**Документ**
++++++++++
Мы всё же побродили часа два по болоту. В одном месте нашли начинающую розоветь бруснику. На дамбе чуть не поймали голыми руками красавца-тетерева, вылетавшего из-под самых моих ног из-за куста. Спугнули нескольких уток, с кряканьем поднявшихся с одной из канав. В самом же начале пути встретились с огромным лосем – теперешним хозяином этих краев, который не захотел, правда, знакомиться с нами и дал дёру через густые кусты в сторону болотных топей.

…В последующие годы мы ещё несколько раз побывали с ребятами в районе болота, и оно напоследок щедро вознаградило нас за любовь и настойчивость. В тот раз мы не стали переходить его по дамбе, а решили побродить в его окрестностях с этой стороны. Здесь тоже были вырыты неглубокие торфяные канавы, стояли сложенные  в штабеля торфяные кучи, по всей площади стали разрастаться сосенки и берёзки. Было много молодого гонобобельника и черничника. Однако почему-то ни тех, ни других ягод не было видно. Погода была хорошей, и мы решили всё же походить здесь – так, на всякий случай.
++++++++++
**Набор заданий**
- A) Назовите всех птиц и зверей, с которыми путники встретились на болоте, по тексту о болоте.
- B) Продолжите текст о болоте с того места, где он заканчивается.

**Исходные данные**
++++++++++
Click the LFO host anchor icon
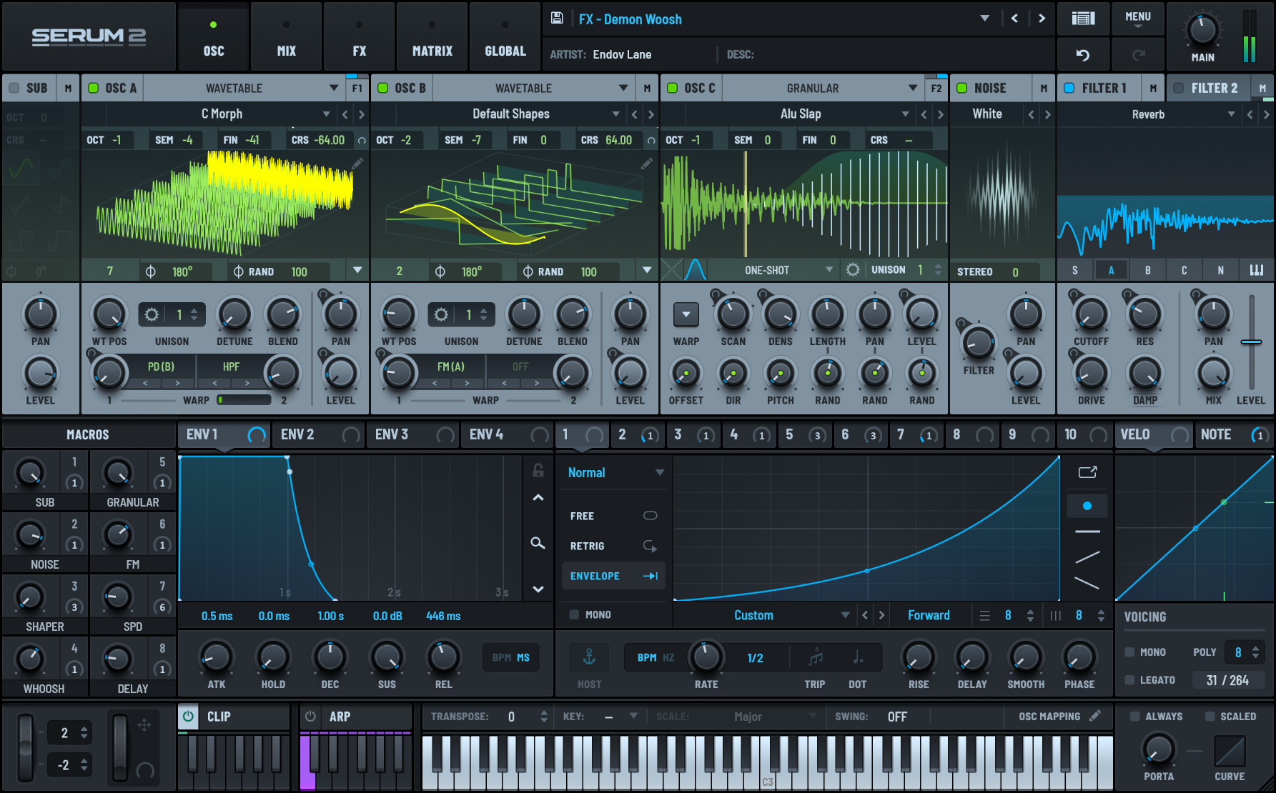Viewport: 1276px width, 793px height. coord(589,657)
++++++++++
**Решённые задания**
- A) Тетерев, утки, лось.

- B)
Прошли до болотных канав, вернулись обратно, дошли до леса – везде одинаковая картина: сплошной ковёр молодого черничника с вкраплениями более высокого гонобобельника, но опять-таки без ягод. Походили так около получаса и, несколько разочарованные, присели отдохнуть на сухом торфяном валу, за которым угадывалось небольшое углубление, типа широкой канавы. Перекусили, посидели и решили двигаться назад, чтобы побрать маслят и, возможно, земляники в знакомом сосняке, расположенном по ходу обратной дороги. Там я нередко задерживался и в былые времена, и этот лес ни разу не отпускал меня без подарков.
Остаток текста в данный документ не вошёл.